In Tables 3, 4, 5, and 6, indicative sample calculations along with the necessary data (e.g., feed items, amounts, slaughtering ages, live weights, etc.) are presented (Chapagain and Hoekstra 2003; Khan et al. 2003; Abdallah and Faye 2013). The feed intakes vary depending on animal type, purpose, and farming practices. The feed items are divided into grain (e.g., wheat, oats, barley, corn, dry peas, soyabean, canola, mill screen, and other grains) and non-grain (e.g., pasture, dry hay, silage, other roughages, etc.) fractions. Different animals are fed with different fractions of grain and non-grain feed items. Further details on the animal specific feed intakes are shown in Table 3. In Table 3, a VWC of feed crops sample calculation is presented for each category animal per year (CW = AFV × WFP*) in Riyadh. In Table 4, the total VWC is estimated for each category animal for up to the slaughtering age, where the CW from Table 3 and the VWC for drinking and service purposes for up to the slaughtering age are included. The animals produced through the grazing farming had lower weights than those of the industrial farming. These data are used to calculate the VWC for unit weight of each category animal (Table 5). In Table 6, the VWC of a hen was divided into eggs and carcass. To obtain the unit VWC for egg, data on egg and carcass produced per hen and market values were collected through field survey in the local farms. The monetary fractions for egg and carcass of hen were estimated to be 0.854 and 0.146, respectively (Chapagain and Hoekstra 2003). These were multiplied by the VWC of hen (Table 4) to obtain the respective water share and then converted to a unit VWC (Table 6). Following a similar procedure and using the weighted WFP (WFP*) for the feed items from different regions (Table 2), the VWC was calculated for all regions.

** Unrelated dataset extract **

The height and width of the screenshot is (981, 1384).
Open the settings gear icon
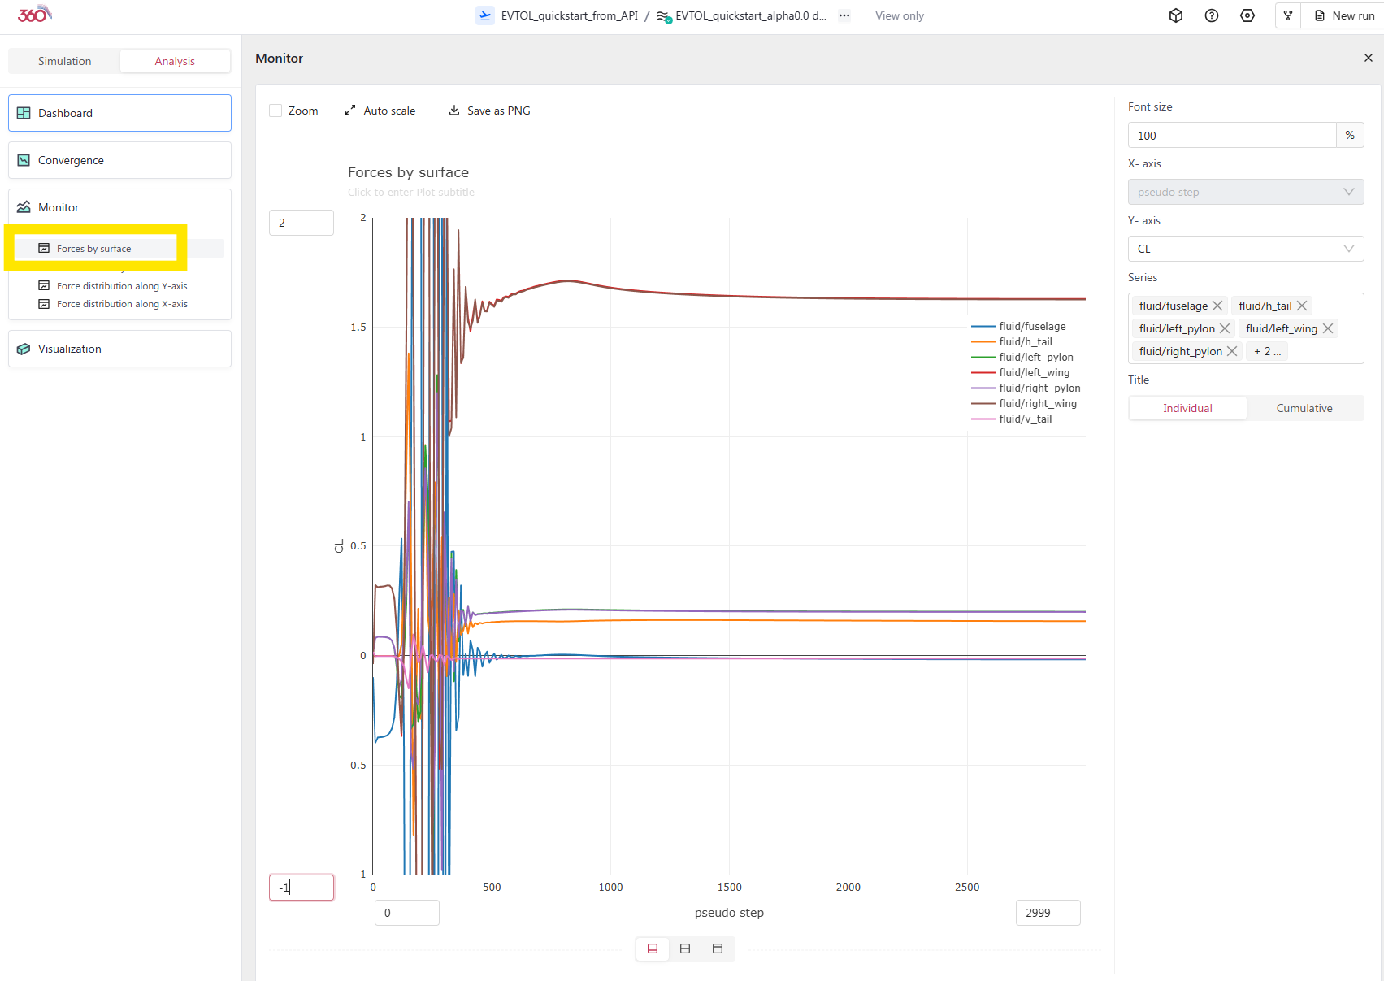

Table 3 Indicative calculations of VWC for feed of a farm livestock animal in Riyadh (after: Chapagain and Hoekstra 2003; Mekonnen and Hoekstra 2012; Abdallah and Faye 2013; Abbas 2013; field survey)

Table 4 Calculation of VWC for a livestock animal at the age of slaughtering

Table 5 Calculation of VWC for unit weight of a livestock animal meat at slaughtering age

Table 6 Dividing the VWC between the carcass and eggs of a hen

The yearly water requirements for drinking and service purposes depend on local climatic conditions (i.e., temperature, humidity, rainfall etc.), farming practices, and the final farming product (e.g., meat or milk from cow; poultry or egg, etc.), which was estimated as

$${\text{VWC}}_{\text{drink}} = ADD_{\text{d}} \times {\text{SA}} \times 365$$

(5)

$${\text{VWC}}_{\text{service}} = {\text{ADD}}_{\text{s}} \times {\text{SA}} \times 365,$$

(6)

where ADD_d = average water consumption per animal (m³/day) and ADD_s = average water demand for service purposes (e.g., cleaning) per animal (m³/day)

The unit VWC was estimated per unit weight of meat (e.g., per ton). Farming practices play an important role in predicting the unit VWC. In this analysis, a ‘mixed’ type, meaning the mixture of ‘grazing’ and ‘industrial’ feeding, as proposed by Chapagain and Hoekstra (2003) was considered. Gerbens-Leenes et al. (2012, 2013) reported that the livestock produced through industrial farming were heavier than those of ‘grazing’ farming’ and, however, previously Chapagain and Hoekstra (2003) reported the opposite. Unit VWC per animal was properly calculated (Table 5).

The total VWC for each category of livestock animal (VWC_ti) was calculated as

$${\text{VWC}}_{\text{ti}} = {\text{VWC}}_{\text{ui}} \times W_{i} ,$$

(7)

where VWC_ti = VWC for i category livestock animal (m³/year), VWC_ui = VWC for one ton of animal, and W _i  = total weight of i category livestock animal consumed in a year (ton/year). The value of W _i was calculated as

$$W_{i} = {\text{LW}}_{i} \times N_{i} ,$$

(8)

where LW _i  = live weight on an animal (ton/animal) in Table 5, and N _i  = no. of livestock animal slaughtered in a year (Table 1). The total virtual water content (VWC _T ) was finally calculated as

$${\text{VWC}}_{T} = \sum\limits_{i = 1}^{n} {{\text{VWC}}_{\text{ti}} } .$$

(9)

Result

Production of livestock

From 2006 to 2010, production of camel, sheep, goat, and poultry was decreased by 24.3, 35.5, 54, and 17.4%, respectively, while production of cow, dairy cow, and eggs was increased by 6.5, 48.5, and 26.1%, respectively. The data demonstrate decreasing trends for camel in most regions (4.8–66.7%) except Madinah, Jazan, and Al-Baha, where camel production was increased by 33.3–100% (Table 1). Production of cow was increased in Riyadh, Qaseem, Hail, and Al-Baha by 6.7–33.3%. Production of dairy cow was also increased in Riyadh and Eastern region by 41.8 and 81.8%, respectively. In this period, sheep production was decreased in all regions except the Northern region, while goat production was decreased in all regions. Production of poultry was increased in Qaseem, Aseer, Tabouk, Hail, and Najran regions, while egg production was increased in all regions except Najran and Al-Baha (Table 1).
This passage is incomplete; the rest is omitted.